Instead of creating a file system that does its own versioning, I used an existing versioning tool, subversion, and made its use transparent. The advantage is that this file system doesn't require you to learn a new tool, if you know subversion

It's written in Python and uses FUSE:

Now you start the versioning file system by invoking the script attached:

python svnfs.py -o svnroot=/home/marco/svnfiles /home/marco/myfiles

Once everything is fine, you should be able to get a listing of both directories and see that the contents are the same.

Now, if you create (almost) any file in either directory, it will show up on the other side of the fence, as well. The big difference is that if you create a file in the myfiles directory, it will automatically be placed under version control (the opposite is not true).

In the example SVNFS uses separate directory for the repo. Although I haven't tested it. For my needs I'd like to have repository right in my working dir.
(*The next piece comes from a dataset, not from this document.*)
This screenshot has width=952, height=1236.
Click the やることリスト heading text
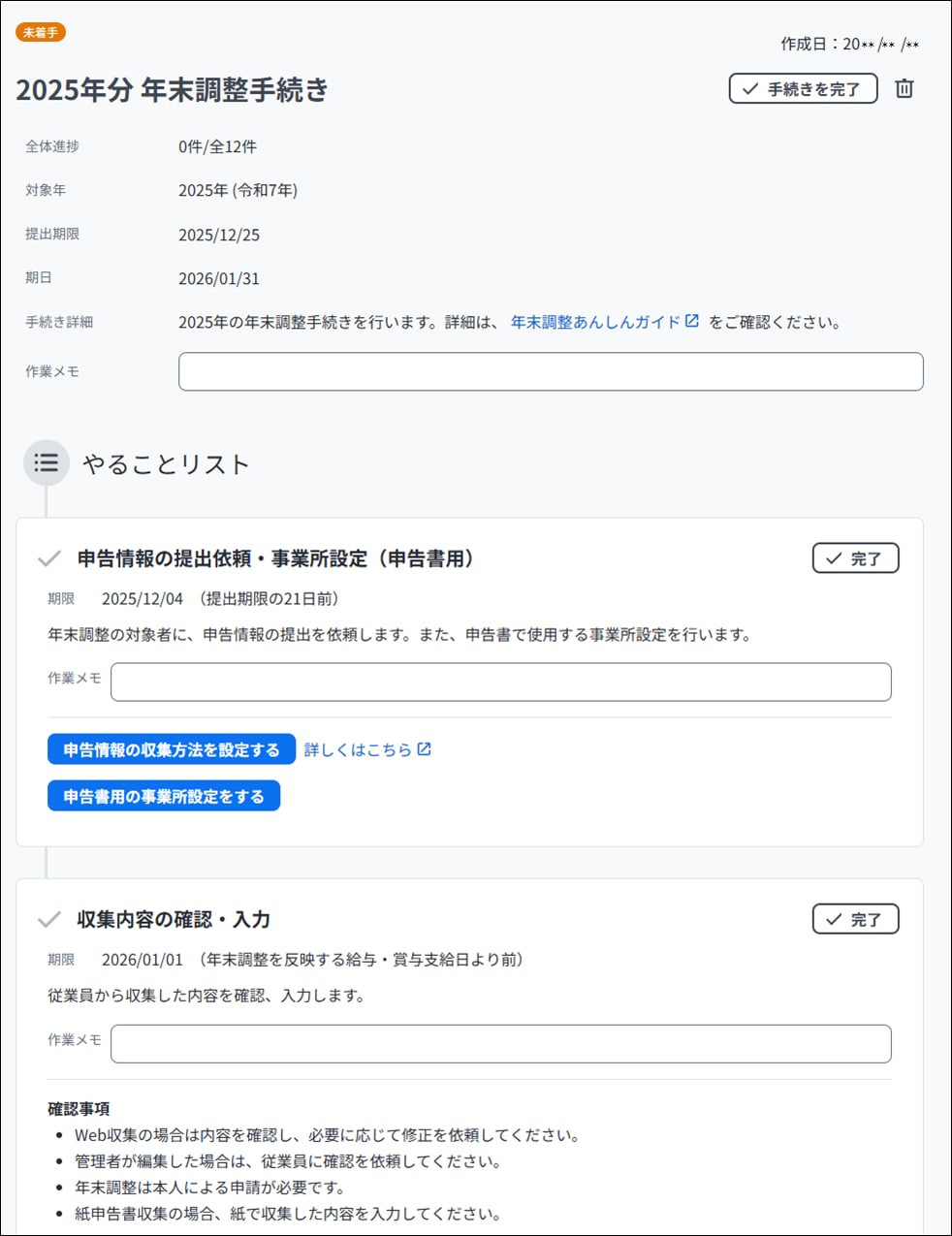click(x=166, y=464)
I also have found reference to Reiser4's versioning capabilities 4 years ago:

See Reiser 4. Files are directories.

eg: diff -u main.C main.C/r/123

Or to access properties

cat main.C/p/svn-eolstyle

echo "foobar" > main.C/p/my-property 

It seems that it would be best to follow that model, since a major filesystem is already going that route.

-Paul Querna

But I haven't checked it too.


Two years ago I went for searching further, found project FiST for generating stackable file systems and contacted prof. Erez Zadok of Stony Brook University who was adviser / mentor for the project called versionfs long ago. Quoting:

http://www.fsl.cs.sunysb.edu/docs/versionfs-fast04/

http://www.fsl.cs.sunysb.edu/docs/versionfs-msthesis/versionfs.pdf

allows users to manage their own versions easily and efficiently. Versionfs provides this functionality with no more than 4% overhead for typical user-like workloads. Versionfs allows users to select both what versions are kept and how they are stored through retention policies and storage policies, respectively. Users can select the trade-off between space and performance that best meets their individual needs: full copies, compressed copies, or block deltas. Although users can control their versions, the administrator can enforce minimum and maximum values, and provide users sensible defaults.
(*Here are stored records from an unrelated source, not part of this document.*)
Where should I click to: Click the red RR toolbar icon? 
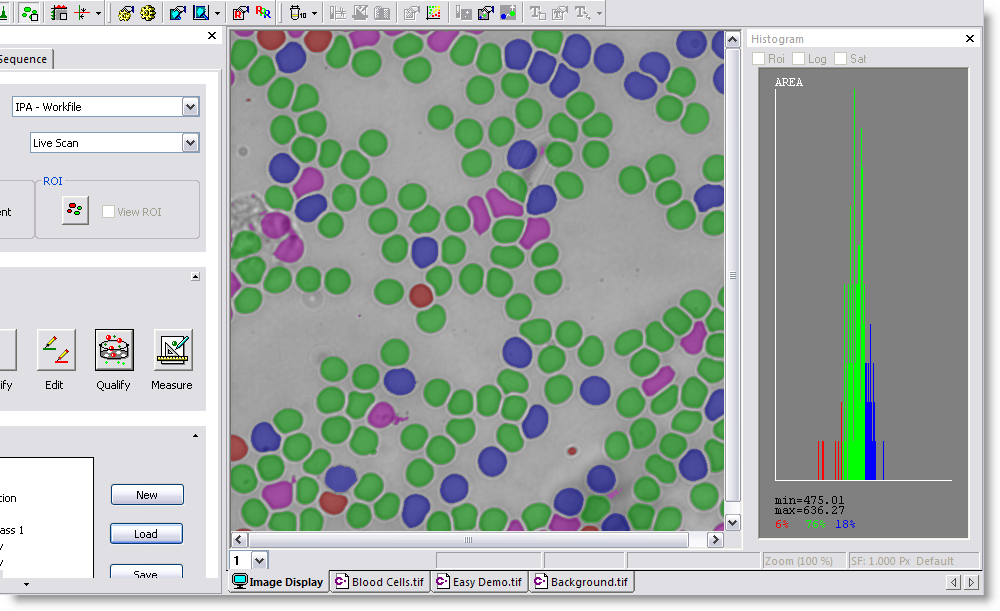[x=263, y=13]
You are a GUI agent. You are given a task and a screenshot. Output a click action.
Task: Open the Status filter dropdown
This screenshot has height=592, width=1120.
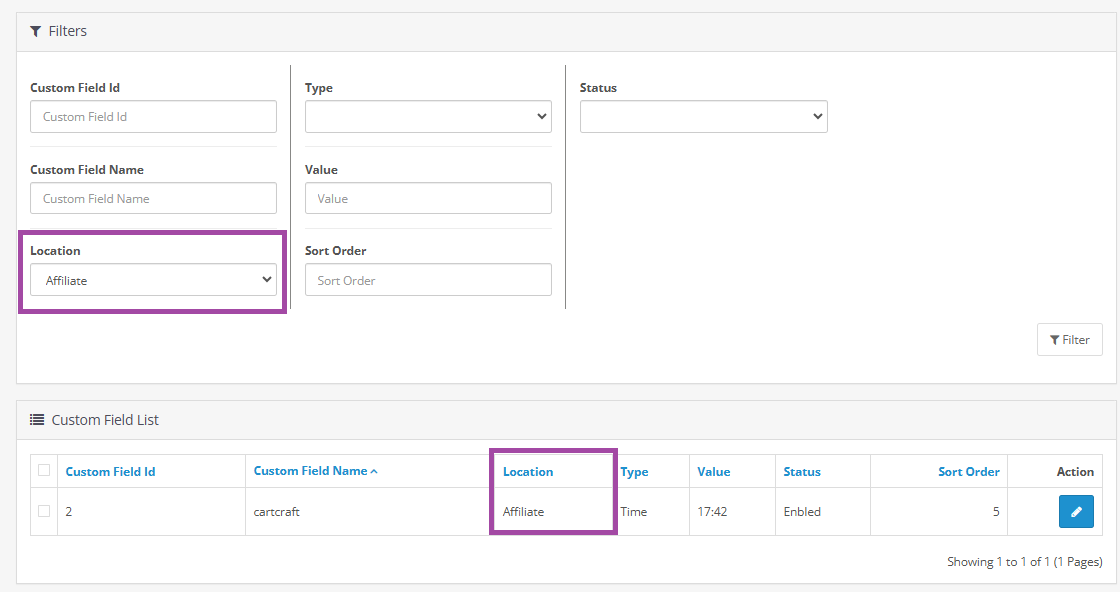coord(703,116)
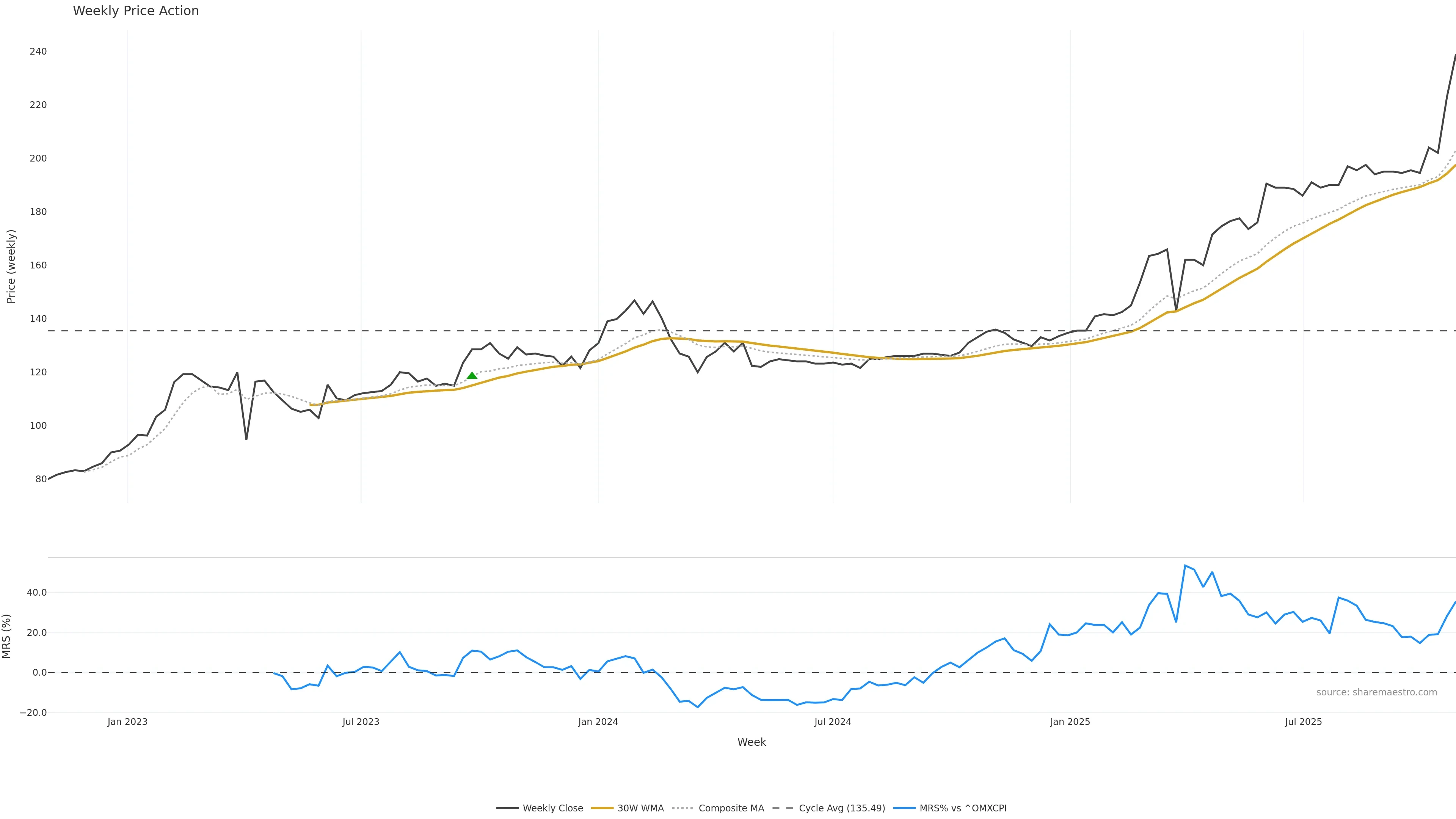
Task: Click the Jul 2024 x-axis tick label
Action: [833, 722]
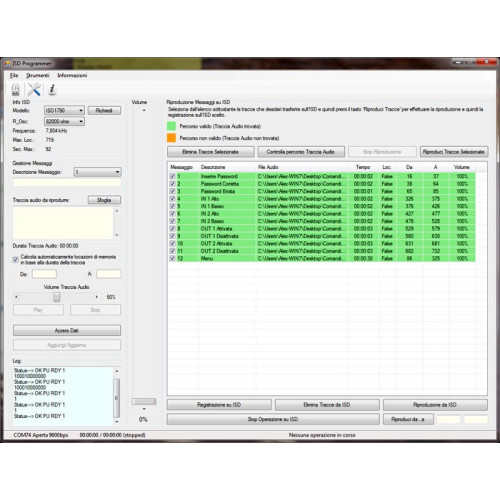The image size is (500, 500).
Task: Click Riproduci Tracce Selezionate button
Action: click(454, 152)
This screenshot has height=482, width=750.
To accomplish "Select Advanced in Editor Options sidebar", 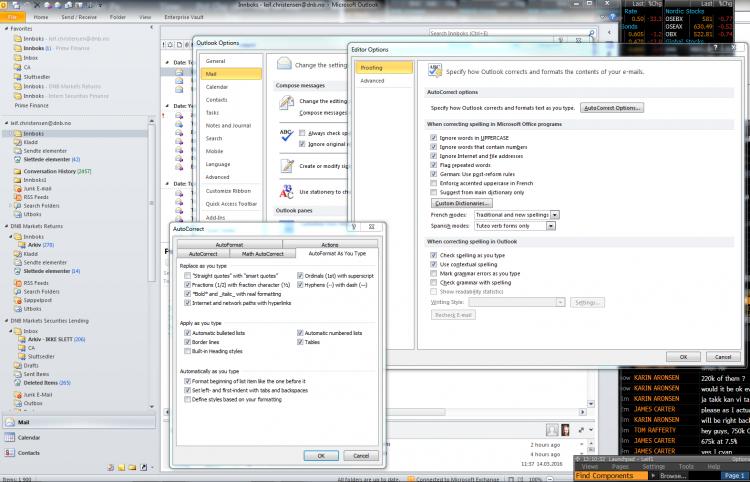I will point(372,81).
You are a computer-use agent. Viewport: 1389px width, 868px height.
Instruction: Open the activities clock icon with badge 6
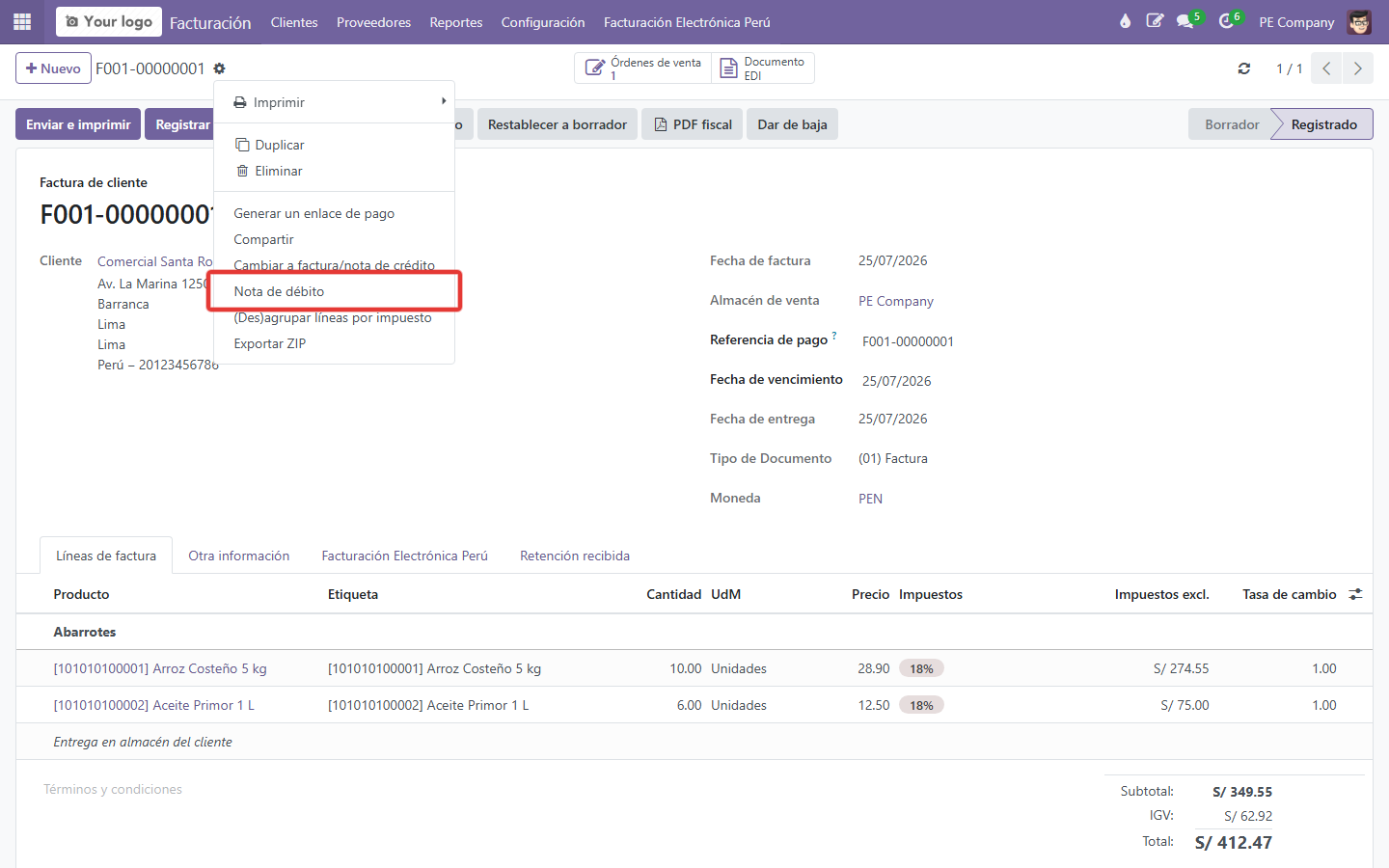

Additionally, through the use of libversionfs, unmodified applications can examine, manipulate, and recover versions. Users can simply run familiar tools to access previous file versions, rather than requiring users to learn separate commands, or ask the system administrator to remount a file system. Without libversionfs, previous versions are completely hidden from users.

Finally, Versionfs goes beyond the simple copy-on-write employed by past systems: we implement copy-on-change. Though at first we expected that the comparison between old and new pages would be too expensive, we found that the increase in system time is more than offset by the reduced I/O and CPU time associated with writing unchanged blocks. When more expensive storage policies are used (e.g., compression), copy-on-change is even more useful.

It seemed very interesting to me but contacting the guys who worked on the project revealed that threre is no known place of it's source code. Professor himself stated in mail:

Versionfs's code is very old now, and it only worked in kernel 2.4. If you still want a stackable versioning f/s, then one would have to write it from scratch — possibly based on wrapfs (see wrapfs.filesystems.org/).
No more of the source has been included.